*Exercise description*
Give an exact reproduction of the lines from the one with "The width and" to the final line of the entries below, both ends included, and omit the pictures.

[Data items]

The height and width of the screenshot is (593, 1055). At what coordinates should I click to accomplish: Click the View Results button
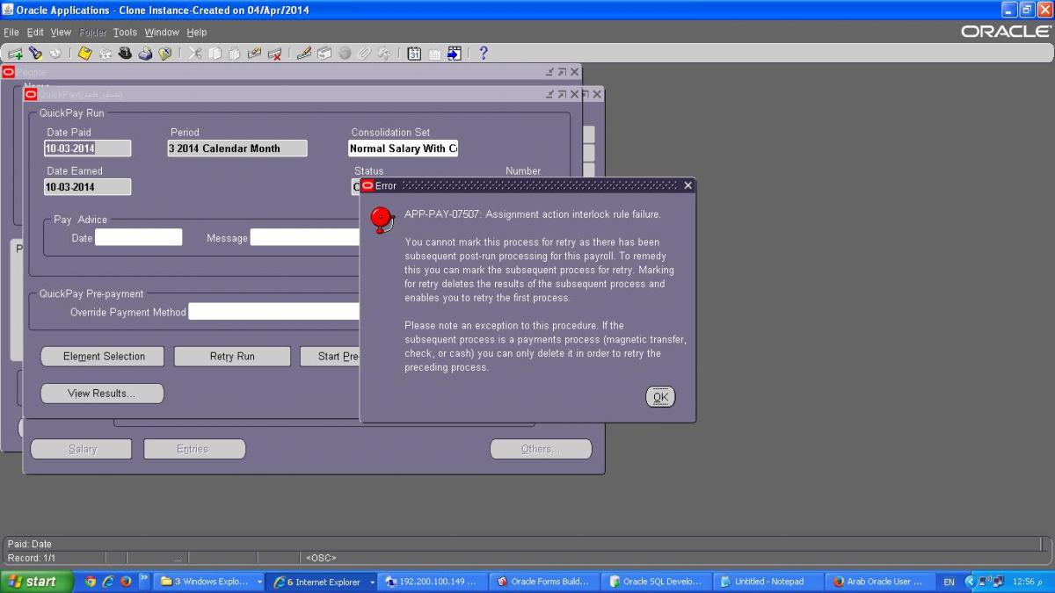(102, 394)
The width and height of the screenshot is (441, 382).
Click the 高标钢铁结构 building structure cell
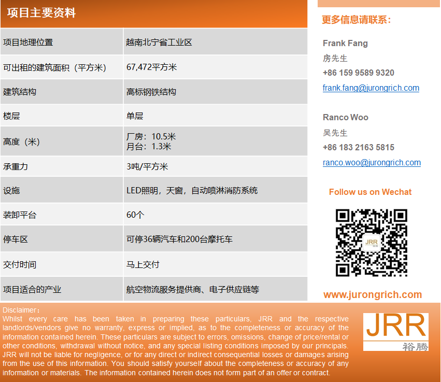click(x=151, y=92)
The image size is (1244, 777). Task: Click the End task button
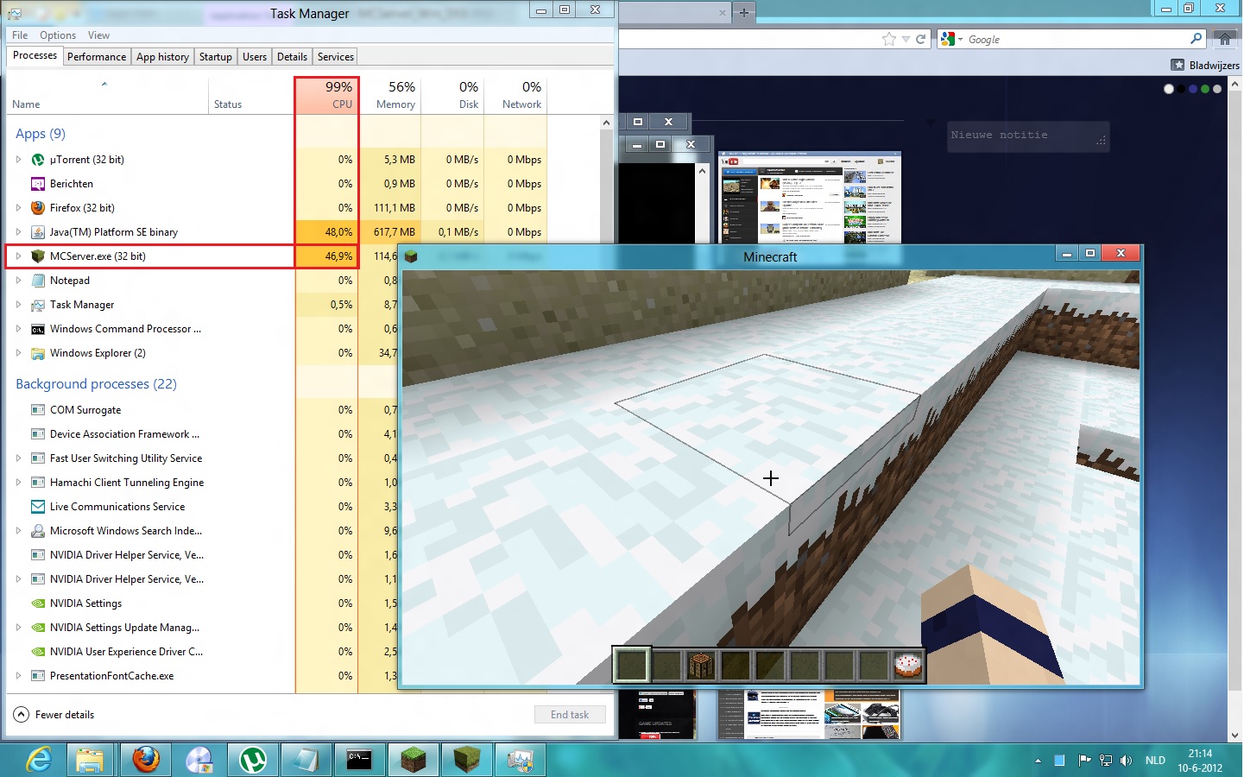tap(570, 715)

*Answer box*
The width and height of the screenshot is (441, 382).
Click the 高标钢铁结构 building structure cell
click(x=151, y=92)
The image size is (1244, 777). Task: Click the End task button
tap(570, 715)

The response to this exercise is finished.